11. Naar het oordeel van het hof lenen de door de vader opgeworpen grieven zich alle voor een gezamenlijke behandeling.
12. Het hof stelt bij zijn beoordeling het volgende voorop.
Artikel 1:253t lid 1 BW bepaalt dat, indien het gezag over een kind bij één ouder berust, de rechtbank op gezamenlijk verzoek van de met het gezag belaste ouder en een ander dan de ouder die in een nauwe persoonlijke betrekking tot het kind staat, hen gezamenlijk met het gezag over het kind kan belasten.
Het tweede lid bepaalt dat, indien het kind tevens in een familierechtelijke betrekking staat tot een andere ouder, het verzoek slechts wordt toegewezen, indien
a. de ouder en de ander op de dag van het verzoek gedurende ten minste een aaneengesloten periode van een jaar onmiddellijk voorafgaande aan het verzoek gezamenlijk de zorg voor het kind hebben gehad en
b. de ouder die het verzoek doet op de dag van het verzoek gedurende ten minste een aaneengesloten periode van drie jaren alleen met het gezag belast is geweest.

▶ **Te maken opdrachten**:
A. Hoe lang moet de ouder die het verzoek doet volgens de uitspraak over gezamenlijk gezag aaneengesloten alleen met het gezag belast zijn geweest?
B. Leg aan de hand van de uitspraak over gezamenlijk gezag uit wanneer het tweede lid extra voorwaarden stelt aan het toewijzen van het verzoek, en noem die voorwaarden.
C. Schrijf een vervolg op de uitspraak over gezamenlijk gezag, aansluitend op de laatste zin van de aangeleverde tekst.

Opgeslagen gegevensregels

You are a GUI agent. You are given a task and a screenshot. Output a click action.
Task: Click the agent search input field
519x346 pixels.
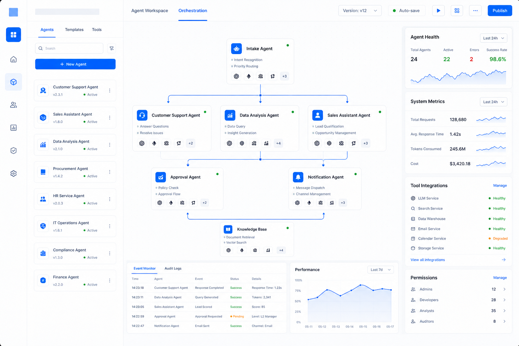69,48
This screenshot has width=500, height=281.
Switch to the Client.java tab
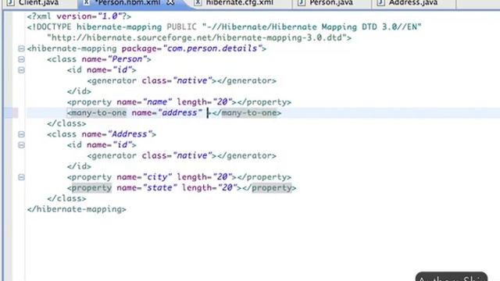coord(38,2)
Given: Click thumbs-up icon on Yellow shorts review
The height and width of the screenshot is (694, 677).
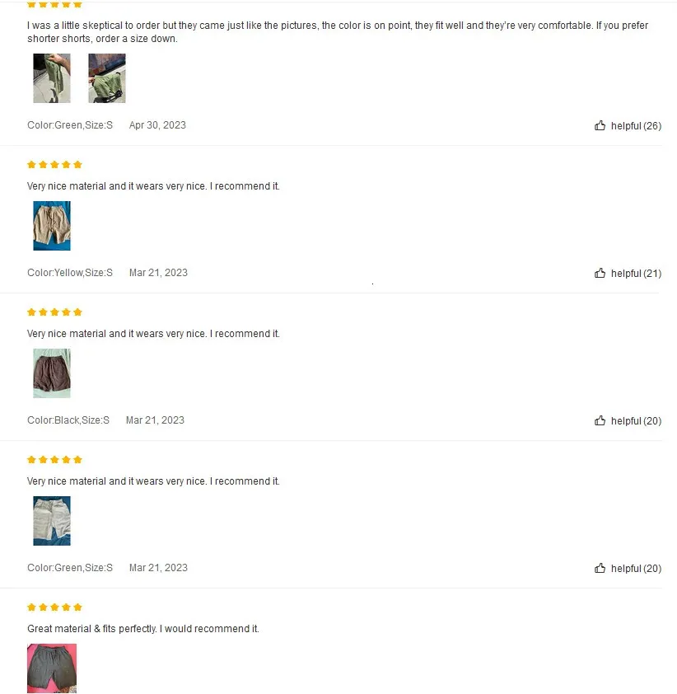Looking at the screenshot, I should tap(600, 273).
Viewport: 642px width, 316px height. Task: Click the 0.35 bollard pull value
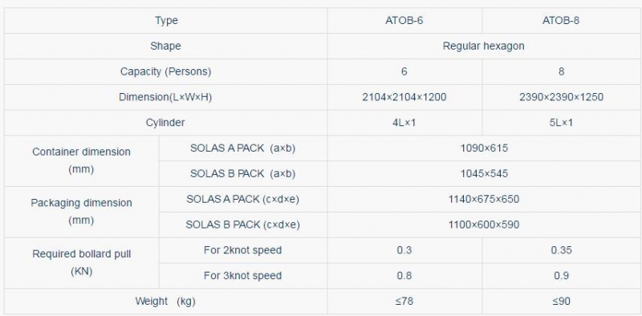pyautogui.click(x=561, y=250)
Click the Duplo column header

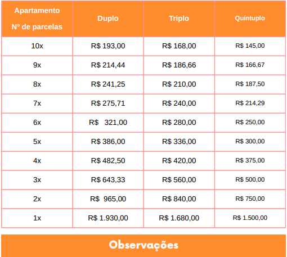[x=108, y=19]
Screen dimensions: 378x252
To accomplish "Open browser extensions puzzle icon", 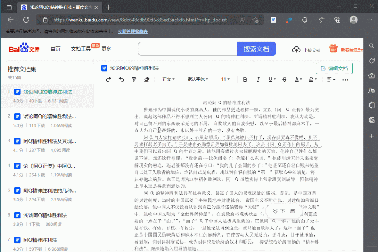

▶ **Antwoorden**:
A. Ten minste een aaneengesloten periode van drie jaren op de dag van het verzoek.

B. Het tweede lid stelt extra voorwaarden als het kind ook in een familierechtelijke betrekking staat tot een andere ouder. Het verzoek wordt dan alleen toegewezen als de ouder en de ander direct voorafgaand aan het verzoek ten minste een jaar aaneengesloten samen voor het kind hebben gezorgd. Daarnaast moet de verzoekende ouder ten minste drie jaren aaneengesloten alleen met het gezag belast zijn geweest.

C.
13. Tussen partijen is in confesso dat in het onderhavige geval aan de in artikel 1:253t lid 2 BW genoemde vereisten is voldaan.
14. Indien aan de in artikel 1:253t lid 2 BW genoemde vereisten is voldaan, dan wordt het gezamenlijk verzoek ingevolge het derde lid van het artikel slechts afgewezen indien, mede in het licht van de belangen van een andere ouder, gegronde vrees bestaat dat bij inwilliging van het verzoek de belangen van het kind zouden worden verwaarloosd. Het hof overweegt daarover als volgt.
15. Het hof heeft vastgesteld dat tussen [de minderjarige] en de biologische vader een goede band bestaat. Tijdens het kinderverhoor heeft [de minderjarige] verklaard dat hij zijn biologische vader, die hem heeft erkend, de laatste tijd regelmatig ziet en dat het contact met hem prettig is. [de minderjarige] vindt het aangenaam om met de biologische vader uitstapjes te maken en hij zou het leuk vinden om een keer samen met hem op vakantie te gaan. Tijdens het kinderverhoor heeft [de minderjarige] verder verklaard dat hij de partner van de moeder, met wie hij al zeven jaar in gezinsverband samenleeft, als een tweede vader ziet met wie hij goed overweg kan. Hij heeft tot slot verklaard er niet bevreesd voor te zijn dat het contact tussen hem en de biologische vader zal verslechteren, indien het verzoek van de moeder en haar partner wordt toegewezen.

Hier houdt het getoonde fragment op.